There is no repairing a bad module that has a bad cell, cell group, cell fuse, etc. It's just not possible, despite claims to the contrary on YouTube. If a module has a problem that isn't related to the electronic hardware (BMS, BMB, sense wiring, etc) then it's just no good and shouldn't be used in a vehicle. It should be recycled, and the customer needs a full new pack since replacing modules with random ones (without a massive tested pool of thousands like Tesla would have) is not possible as this would throw the pack out of balance beyond the ability of the BMS to handle, resulting in an unusable vehicle within a few cycles.

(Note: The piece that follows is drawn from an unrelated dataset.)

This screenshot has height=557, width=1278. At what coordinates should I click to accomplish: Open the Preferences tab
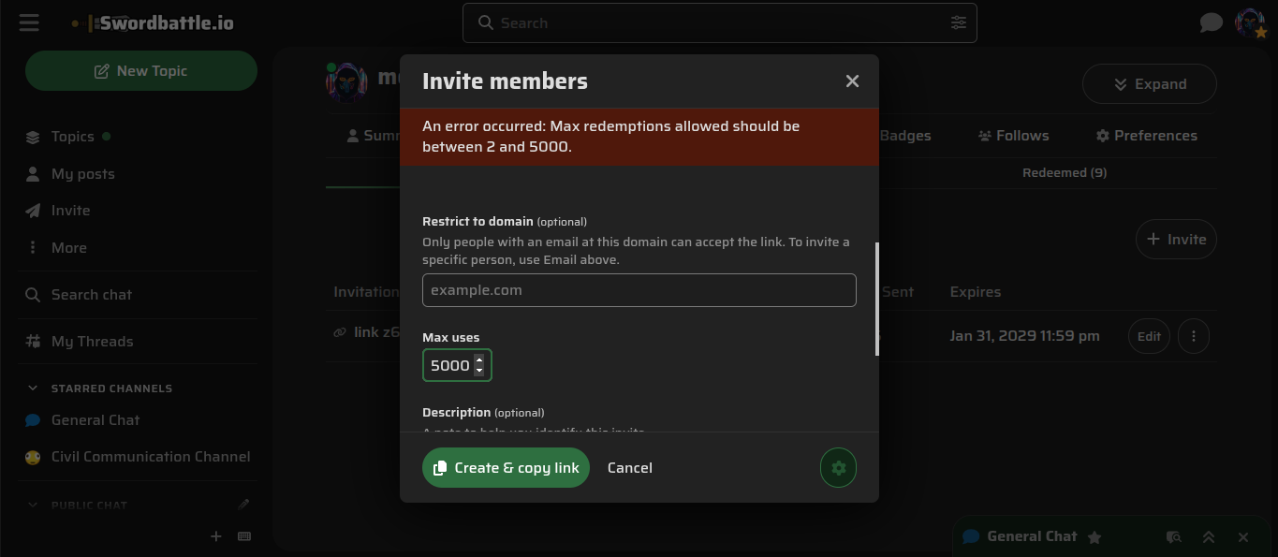coord(1146,136)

If a company has the money and resources to make these decently edited and produced videos trying to sell you on some "simple" "repair" to a battery... they're probably full of crap and just milking customers that don't know any better with that flashy marketing. Same seems to be the case with the popular EV conversion shops... they all seem to completely suck, and we get tons of customers coming to us with horror stories about their experiences. Great marketing teams, horrible companies.
So some simple math and assumptions here...

The second string in module two in my '15 85D is consistantly low about 20mv at rest.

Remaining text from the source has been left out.